Non ho più che una parola a dire. Ho tentato di trattare questa questione con un modo giusto e calmo. Ho parlato della importanza di una giustizia politica eguale per tutti, arrossirei di terminare senza dire una parola di quanto deve risvegliare fortemente le simpatie cristiane. Vi ha un libro, che è proprietà comune della razza di Israello e di noi Cristiani. Questo libro ci stringe in un vincolo comune, ed in quel libro io leggo che il popolo di Israello è il più antico popolo del mondo. La Russia, l'Austria, l'Inghilterra non datano che da ieri in confronto di questo popolo imperituro che — con una inesauribile vitalità, con tradizioni immutabili, colla sua fede in Dio e nelle leggi di Dio, disperso su tutto il globo, passando a traverso il fuoco senza bruciarsi, trascinato nel fango senza insozzarsi — è ancora qui in mezzo a noi, come un testimonio ed un avvertimento. Noi abbiamo con lui un patto di fraternità. Il nuovo Testamento ha nel vecchio la sua base. Gli Ebrei accettano la metà delle credenze per cui noi daremmo volentieri la vita. Confessiamo adunque che essi sono uniti a noi in una simpatia comune. Io leggo in quel libro queste parole: “Io sono infiammato da un gran corruccio contro le nazioni possenti e ricche, perchè io era un po' irritato contro Israele ed essi aumentarono la sua afflizione.” Ciò vuol dire: “Il mio popolo era disperso; ha sofferto disgrazie inaudite ed inconcepibili, e le nazioni che erano potenti, che erano ricche e che avevano il potere, lo hanno colpito ed hanno aumentato l'afflizione di cui già soffriva.” Io spero non vi sia in tutta Inghilterra una persona che si dica civile e cristiana che possa avere il cuore di accrescere con una sola parola le sofferenze di questo popolo così grande, così antico e così afflitto, ma spero che coi nostri sforzi, colla nostra parola, colla nostra preghiera, faremo quanto è in noi per diminuire, se è possibile, quelle atrocità od almeno per non associarvisi mai. (Lungo scoppio di applausi).

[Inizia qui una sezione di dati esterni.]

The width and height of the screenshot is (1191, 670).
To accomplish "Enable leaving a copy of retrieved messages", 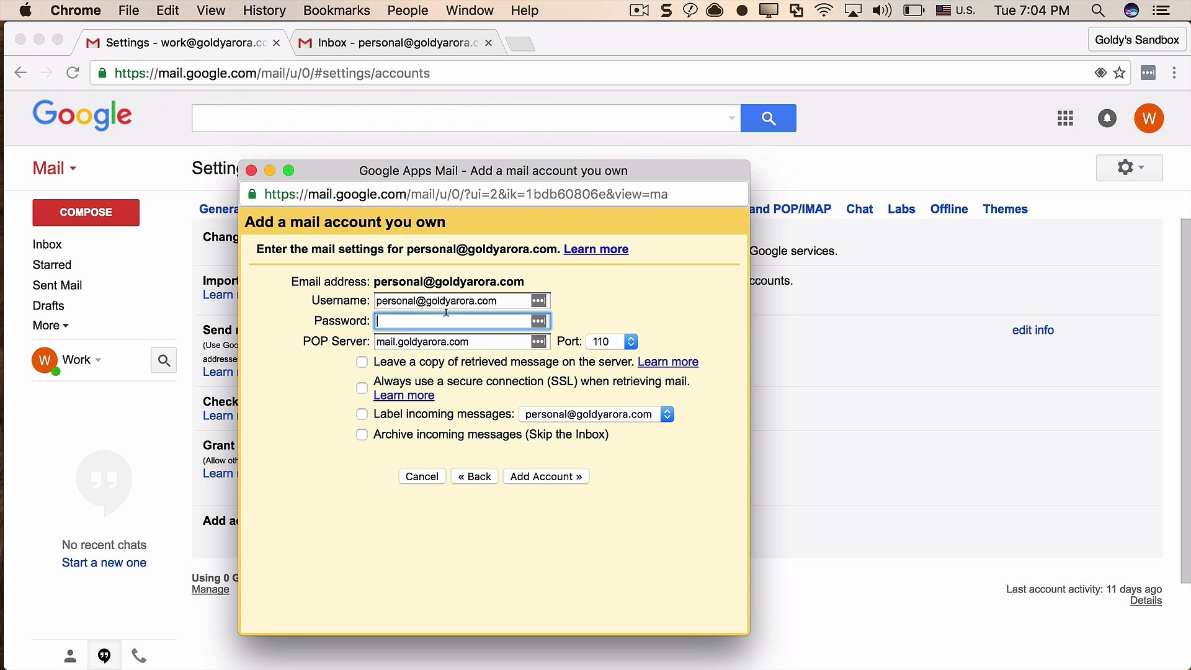I will pos(362,362).
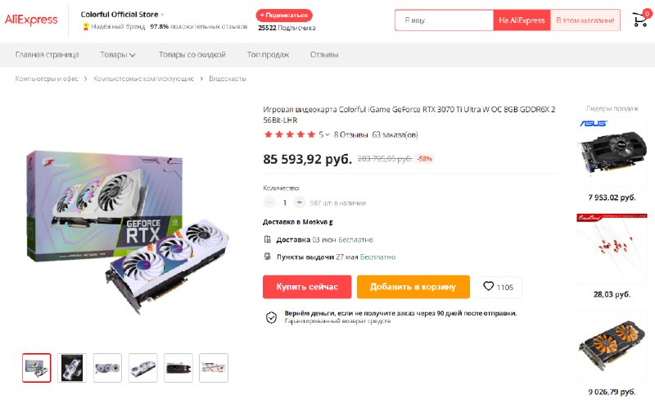Open the Топ продаж tab

coord(268,55)
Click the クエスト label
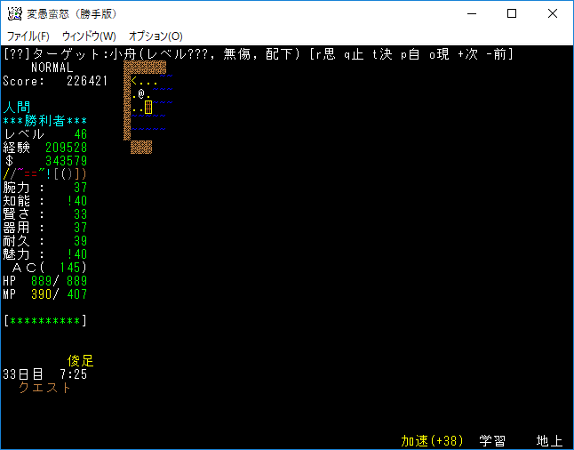The image size is (574, 450). [44, 388]
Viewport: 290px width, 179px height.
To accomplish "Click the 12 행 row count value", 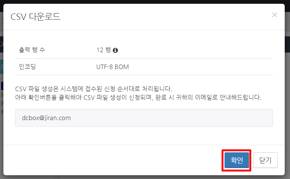I will tap(103, 50).
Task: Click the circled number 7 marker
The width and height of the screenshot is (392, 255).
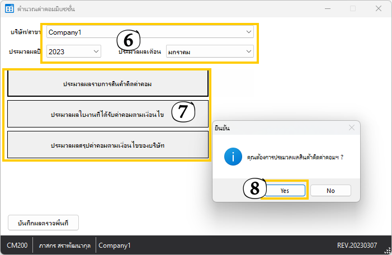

[(362)] L'Eminentissimo Manning figurava coi principali personaggi della Chiesa Anglicana e col fior fiore della Società londinese fra i promotori del Meeting.
[XXXI.]
Il giornale SION e l'opinione di un Archimandrita greco.
Col titolo di Sion si pubblica da circa quattro anni in Atene, in lingua greca, un importante periodico ebdomadario, il quale si occupa particolarmente di Sacra letteratura, di religione e di scienza biblica. Ne è Direttore il rev. Archimandrita D. Latta, cui, ci si assicura, attende un alto posto nell'episcopato greco-scismatico.
Nel numero 29 giugno (v. s.) 1883 questo giornale conteneva un ammirabile articolo ispirato a vero sentimento di religione e di carità, dove dopo aver posto a nudo le inique trame che dettero origine al mostruoso processo di Tisza Eslar, passa a dimostrare, quanto sieno ingiuste le persecuzioni di cui in ogni tempo furono vittime gli Israeliti e specialmente quelle occasionate dal preteso uso del sangue cristiano nella celebrazione del loro rito pasquale.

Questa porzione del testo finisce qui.